10 Ways BentoML Can Help You Serve and Scale Machine Learning Models | by Ahmed Besbes | Nov, 2022

By Jessie Hobb On Nov 17, 2022

Moving from Jupyter notebooks to production is not that difficult after all

If you’re a data scientist, you probably spend a lot of time developing intricate Jupyter notebooks to perform data analysis, build complex training pipelines, or compute statistics.

Jupyter notebooks are great for this and allow us to prototype ideas in no time.

But, what happens once you’re done with this work and you’re satisfied with your saved ML models? 🤔

This is where you start to think about deploying them to production. Have you thought this through when you started working?

Probably not.
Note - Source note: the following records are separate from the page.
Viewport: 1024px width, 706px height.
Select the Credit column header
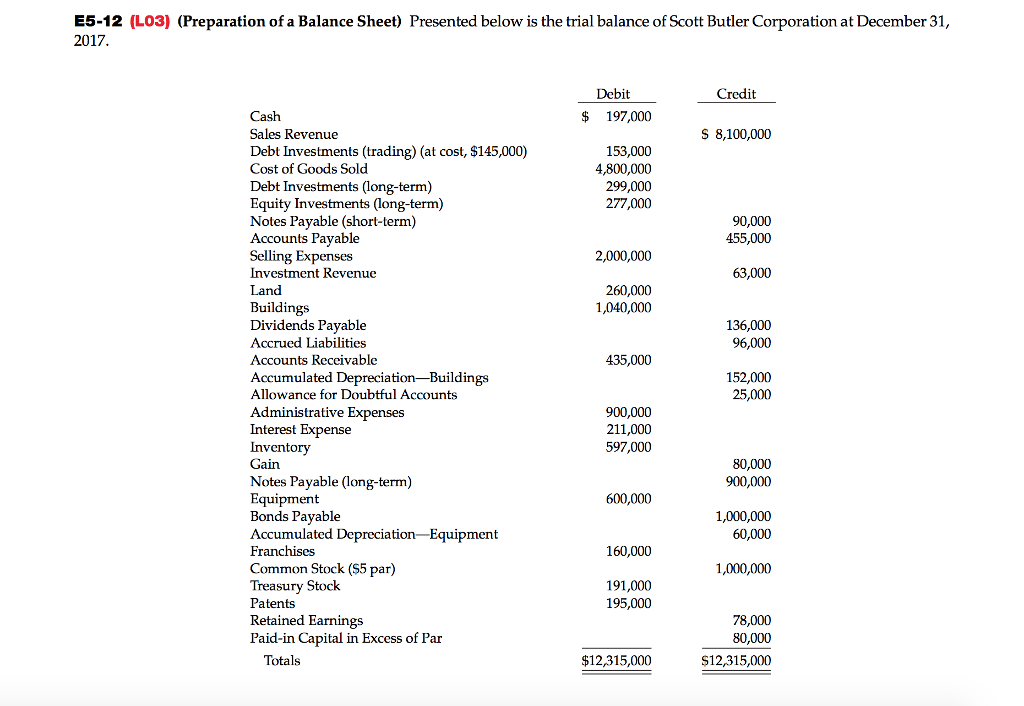click(x=736, y=93)
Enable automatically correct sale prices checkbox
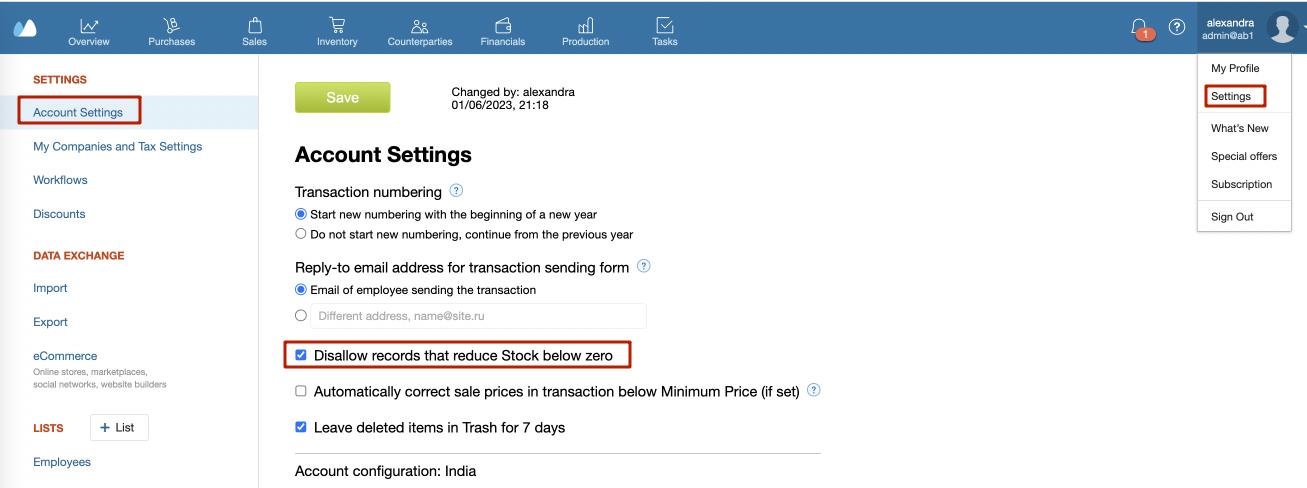 [301, 391]
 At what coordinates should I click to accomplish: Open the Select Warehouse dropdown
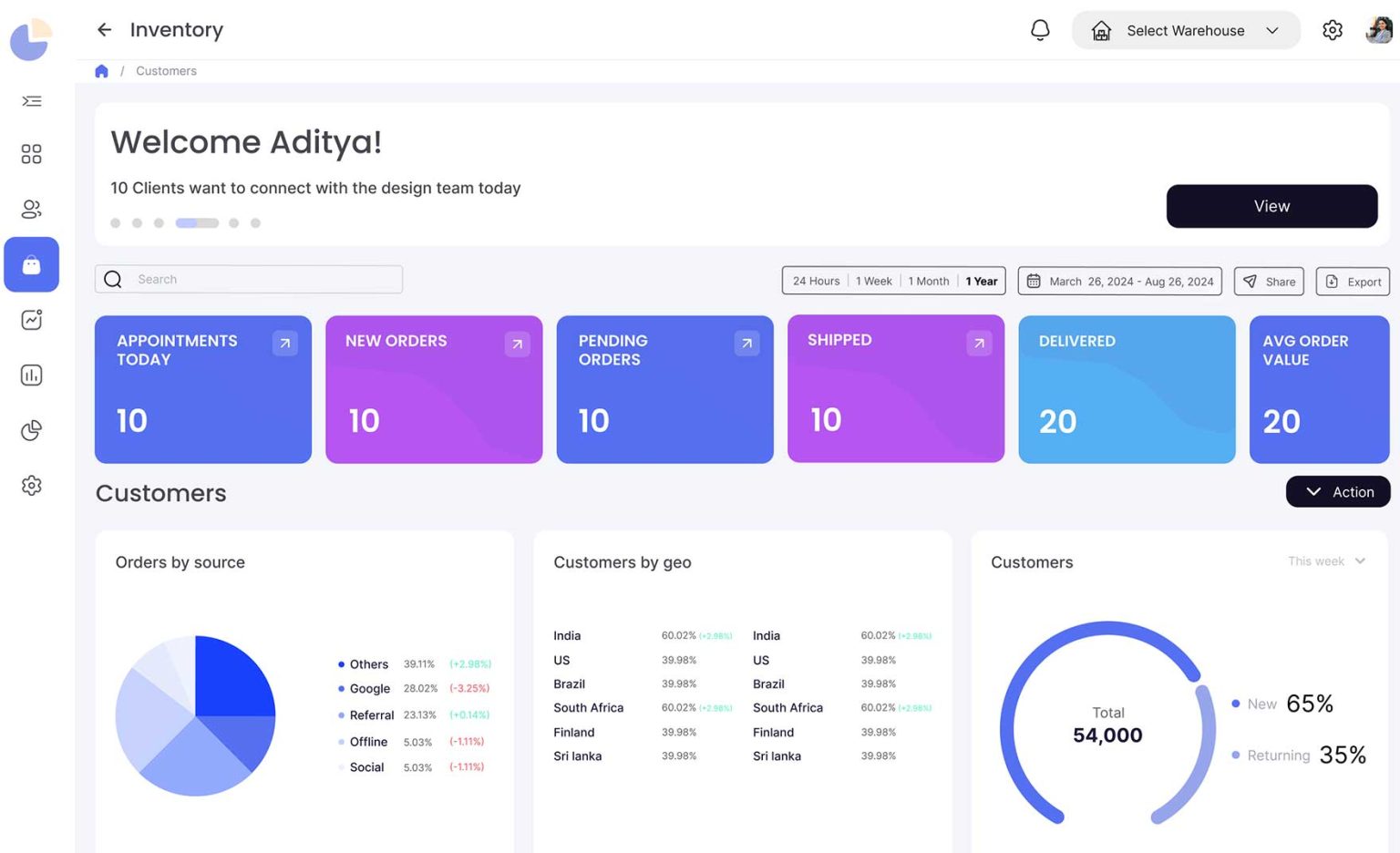[x=1185, y=30]
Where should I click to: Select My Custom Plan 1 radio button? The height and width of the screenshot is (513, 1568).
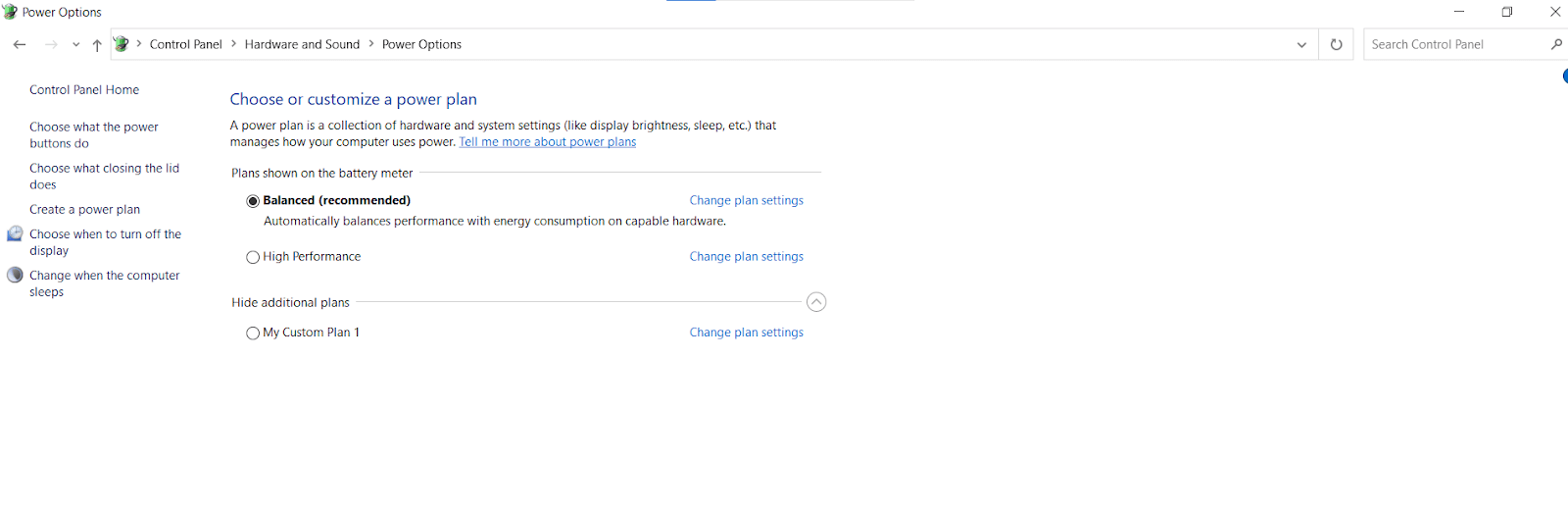(x=253, y=333)

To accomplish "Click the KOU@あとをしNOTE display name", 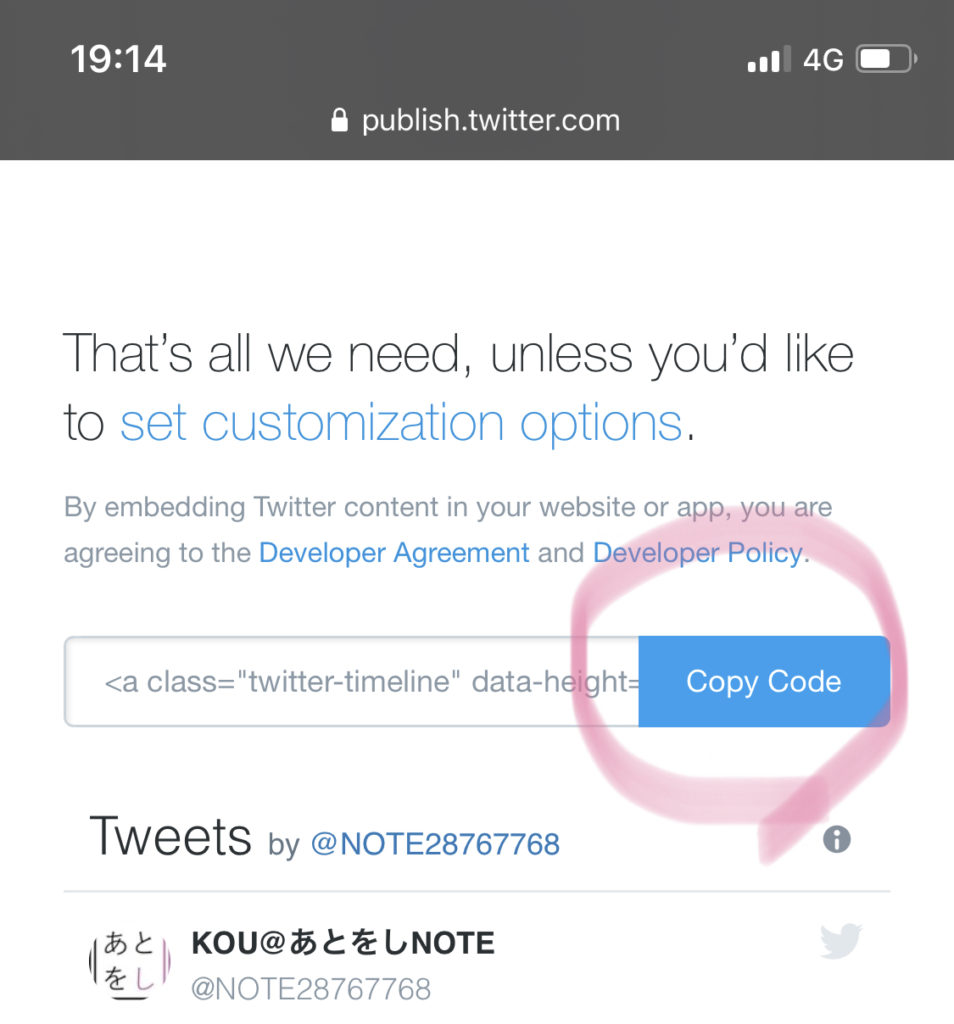I will 342,942.
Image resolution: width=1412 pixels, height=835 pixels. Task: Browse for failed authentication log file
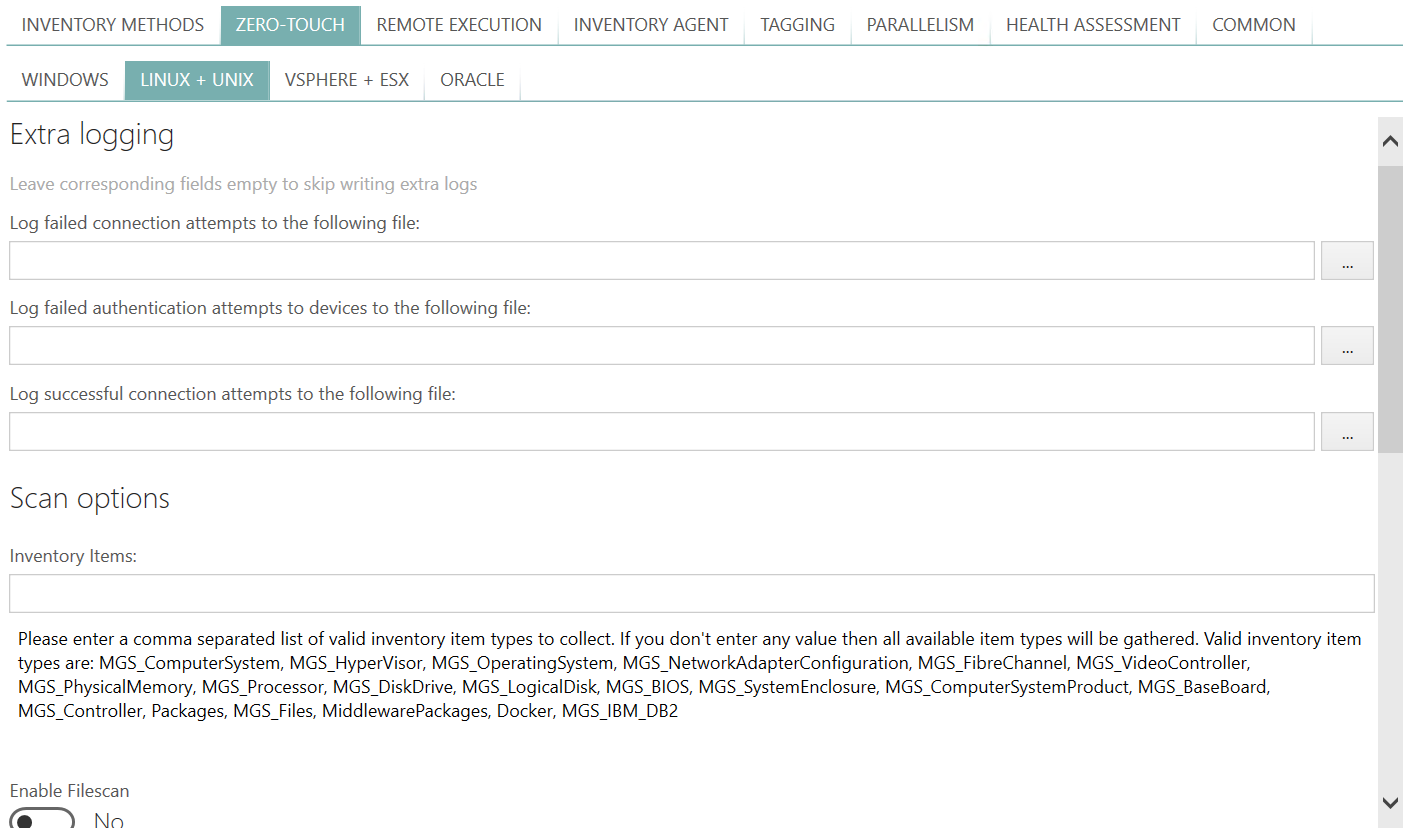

And you’re not to blame as this is not a data scientist’s core expertise. (although the industry is currently moving towards this)

In this tutorial, I will show how you can use a Python library called BentoML to package your machine models and deploy them very easily.

I will first introduce you to the concept of production ML. Then, I will introduce you to the tool and cover 10 ways BentoML can make your life easier.

PS: This is not a clickbait article: all of these reasons are valid and documented reasons. For each one, I will share the code, explanations, and my impressions.

Without further ado, let’s have a look 🔍

Once you train a model, you need to start thinking about sharing it with other teams.

If your other developers (e.g. backend or front devs) in your team want to use it, they need to interact with an API of some sort that wraps it. This API must be clear and documented, with explicit error logging and data validation.

If the DevOps team wants to manage the deployment of your model, it needs to handle its dependencies. It typically expects, at least, a Docker image that runs and serves your model.

If the product team wants to stress-test your model or showcase it to the client, then the API must scale to many concurrent requests.

Let’s sum it up here.

Bringing an ML model to life (i.e. production) comes with a lot of constraints:

the use and support of multiple ML frameworks (duh!)
creating an API and serving it with a minimum level of performance
reproducibility and dependency management
API Documentation
Monitoring, Logging, Metrics, etc.

Overwhelming isn’t it?

In the following 10 sections, we discover how BentoML achieves this through concepts, useful commands, and ML-related features.

BentoML is an end-to-end solution for model serving and deployment. It’s designed to help data scientists build production-ready endpoints with common MLOps best practices.

Is it yet another web framework?

Not exactly. BentoML packages everything you need in an ML project into a distribution format called a bento 🍱 (this is where the analogy makes sense, as a bento is originally a Japanese lunch box that holds a single portion meal consisting of a main dish and some sides)

More precisely, a bento is a file archive with all the source code of your model training and the APIs you defined for serving, the saved binary models, the data files, the Dockerfiles, the dependencies, and the additional configurations.

Everything fits together into a unit and is packaged into a standardized format.

You can think of a bento as a Docker image, but for ML.

A Bento is also self-contained. This simplifies model serving and deployment to any cloud infrastructure.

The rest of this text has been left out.